Description of the task: Write out the data again in full, keeping every character the same.
----- Records shown -----
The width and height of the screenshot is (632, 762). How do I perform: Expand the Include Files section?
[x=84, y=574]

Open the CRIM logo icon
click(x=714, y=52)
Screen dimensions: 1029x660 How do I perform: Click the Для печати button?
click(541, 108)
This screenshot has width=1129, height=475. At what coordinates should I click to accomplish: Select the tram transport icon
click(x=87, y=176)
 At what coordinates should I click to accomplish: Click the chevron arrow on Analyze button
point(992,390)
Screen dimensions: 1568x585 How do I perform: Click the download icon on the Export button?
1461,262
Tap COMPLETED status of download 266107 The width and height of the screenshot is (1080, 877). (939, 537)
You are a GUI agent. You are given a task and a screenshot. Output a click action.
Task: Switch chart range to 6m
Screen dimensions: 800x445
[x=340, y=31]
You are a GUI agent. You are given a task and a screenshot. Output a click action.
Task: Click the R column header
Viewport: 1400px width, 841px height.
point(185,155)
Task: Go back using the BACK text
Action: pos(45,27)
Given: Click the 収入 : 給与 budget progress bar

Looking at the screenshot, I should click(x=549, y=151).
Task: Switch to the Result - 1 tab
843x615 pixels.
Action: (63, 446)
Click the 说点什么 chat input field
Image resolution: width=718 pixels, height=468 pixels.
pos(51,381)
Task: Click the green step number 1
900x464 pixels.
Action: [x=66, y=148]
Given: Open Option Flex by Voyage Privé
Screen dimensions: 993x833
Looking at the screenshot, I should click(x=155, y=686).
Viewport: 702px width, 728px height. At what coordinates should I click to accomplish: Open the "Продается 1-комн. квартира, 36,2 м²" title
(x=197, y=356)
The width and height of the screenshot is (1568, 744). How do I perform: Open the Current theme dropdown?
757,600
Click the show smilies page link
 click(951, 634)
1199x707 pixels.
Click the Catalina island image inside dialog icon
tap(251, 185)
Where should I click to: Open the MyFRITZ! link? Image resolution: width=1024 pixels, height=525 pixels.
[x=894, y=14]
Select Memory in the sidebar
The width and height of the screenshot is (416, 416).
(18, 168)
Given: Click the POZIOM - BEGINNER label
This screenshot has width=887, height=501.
-----
Answer to this task:
The width and height of the screenshot is (632, 762). How do I perform: Expand the Include Files section?
[x=84, y=574]

Open the CRIM logo icon
click(x=714, y=52)
Screen dimensions: 1029x660 How do I perform: Click the Для печати button?
click(541, 108)
This screenshot has width=1129, height=475. At what coordinates should I click to accomplish: Select the tram transport icon
click(x=87, y=176)
 At what coordinates should I click to accomplish: Click the chevron arrow on Analyze button
point(992,390)
Screen dimensions: 1568x585 How do I perform: Click the download icon on the Export button?
1461,262
Tap COMPLETED status of download 266107 The width and height of the screenshot is (1080, 877). (939, 537)
You are a GUI agent. You are given a task and a screenshot. Output a click action.
Task: Switch chart range to 6m
Screen dimensions: 800x445
[x=340, y=31]
You are a GUI agent. You are given a task and a screenshot. Output a click action.
Task: Click the R column header
Viewport: 1400px width, 841px height.
point(185,155)
Task: Go back using the BACK text
Action: pos(45,27)
Given: Click the 収入 : 給与 budget progress bar

Looking at the screenshot, I should click(x=549, y=151).
Task: Switch to the Result - 1 tab
843x615 pixels.
Action: (63, 446)
Click the 说点什么 chat input field
Image resolution: width=718 pixels, height=468 pixels.
pos(51,381)
Task: Click the green step number 1
900x464 pixels.
Action: [x=66, y=148]
Given: Open Option Flex by Voyage Privé
Screen dimensions: 993x833
Looking at the screenshot, I should click(x=155, y=686).
Viewport: 702px width, 728px height. At what coordinates should I click to accomplish: Open the "Продается 1-комн. квартира, 36,2 м²" title
(x=197, y=356)
The width and height of the screenshot is (1568, 744). How do I perform: Open the Current theme dropdown?
757,600
Click the show smilies page link
 click(951, 634)
1199x707 pixels.
Click the Catalina island image inside dialog icon
tap(251, 185)
Where should I click to: Open the MyFRITZ! link? Image resolution: width=1024 pixels, height=525 pixels.
[x=894, y=14]
Select Memory in the sidebar
The width and height of the screenshot is (416, 416).
(18, 168)
Given: Click the POZIOM - BEGINNER label
This screenshot has width=887, height=501.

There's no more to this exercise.